Landini: da governo ipotesi golden power
Il ministro dello Sviluppo economico, Giancarlo Giorgetti, ha riferito ai sindacati che il governo considera il settore dell'acciaio strategico. Lo ha detto il segretario generale della Cgil, Maurizio Landini, spiegando che Giorgetti ha "anche indicato la possibilità della golden power, quindi di una legge speciale". Per il sindacato - ha sottolineato Landini - sarebbe utile che si affrontasse non solo la questione di Taranto ma di tutto l'acciaio nel nostro Paese. Giorgetti e il ministro del Lavoro, Andrea Orlando, ha detto ancora Landini, si sono dichiarati disponibili ad un confronto con i sindacati stabilimento per stabilimento, "visto che tutti gli accordi tra governo ed ArcelorMittal non sono stati oggetto di un confronto con le parti sindacali". Landini ha aggiunto che è anche decisiva l'interlocuzione con il nuovo ministro della Transizione ecologica ed il coinvolgimento dei sindacati nel piano che sarà presentato in Europa sulle questioni climatiche e ambientali. I sindacati - ha sottolineato - hanno ribadito ai ministri che non sono disponibili a perdere alcun posto di lavoro."Il giudizio è positivo per gli impegni presi - ha concluso Landini - se faranno quello che hanno detto".

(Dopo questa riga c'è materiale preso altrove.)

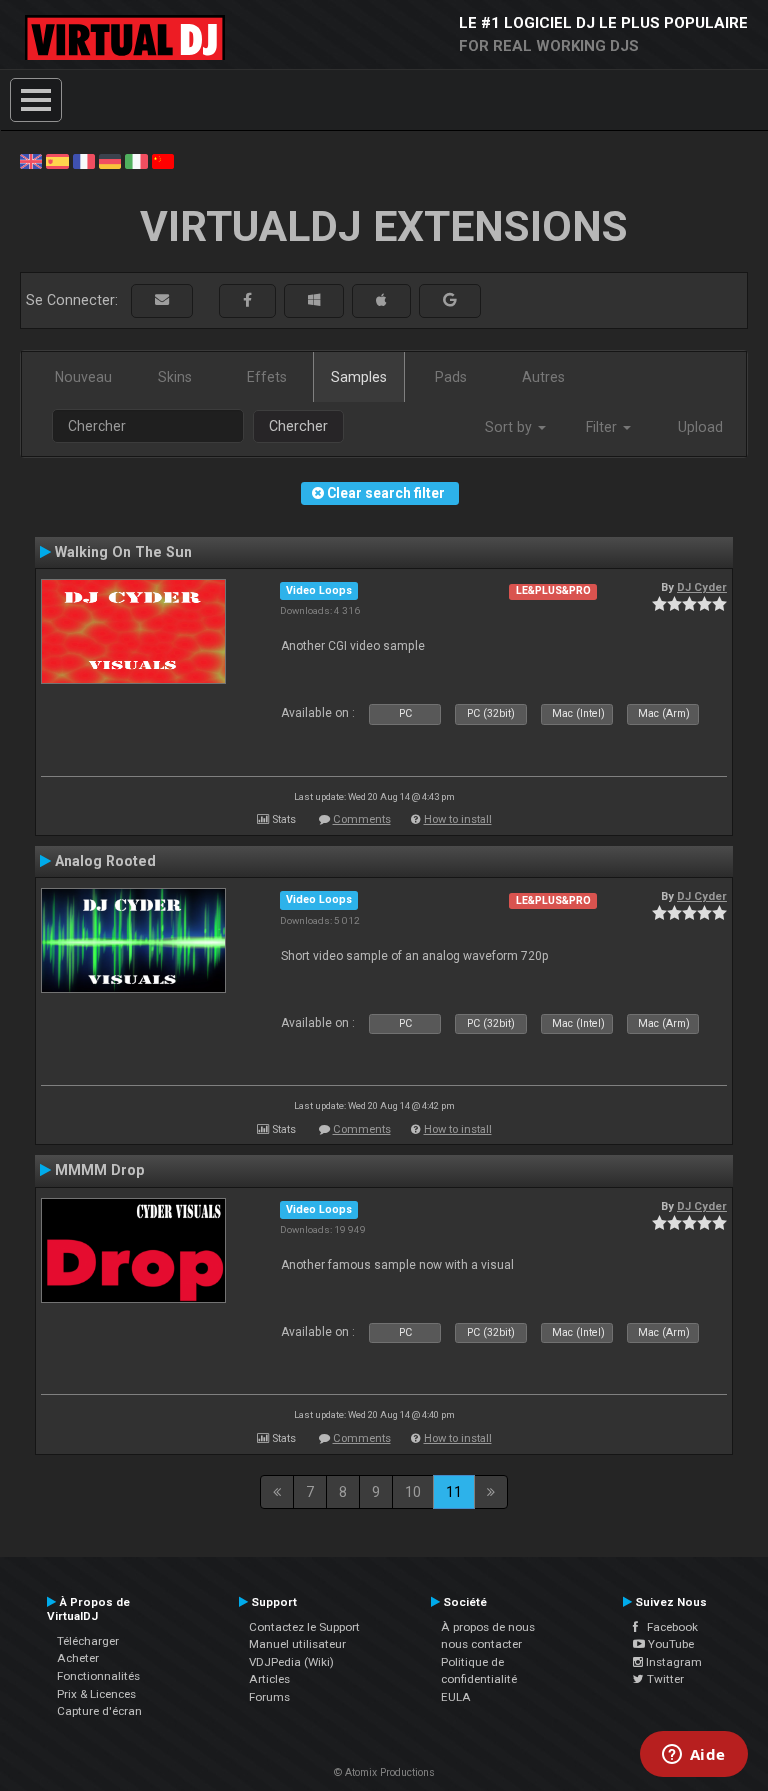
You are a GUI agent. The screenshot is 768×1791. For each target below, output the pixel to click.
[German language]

Giorgetti: impegno e Invitalia prosegua su accordo
"La prossima settimana ci saranno altri incontri con la proprietà e ci impegniamo, come Governo, insieme con il ministro Orlando, a risolvere l'impegno per la cig dei dipendenti in amministrazione straordinaria. Serve la collaborazione di tutti e con questo spirito ci prepariamo a vedere, nei prossimi giorni, il sindaco di Taranto e il presidente della Regione Puglia". Così il ministro dello Sviluppo economico, Giancarlo Giorgetti, che ha incontrato al Mise insieme con il ministro del Lavoro, Andrea Orlando, i sindacati sull'ex Ilva. Il ministro ha anche auspicato che "Invitalia prosegua nel percorso dell'accordo".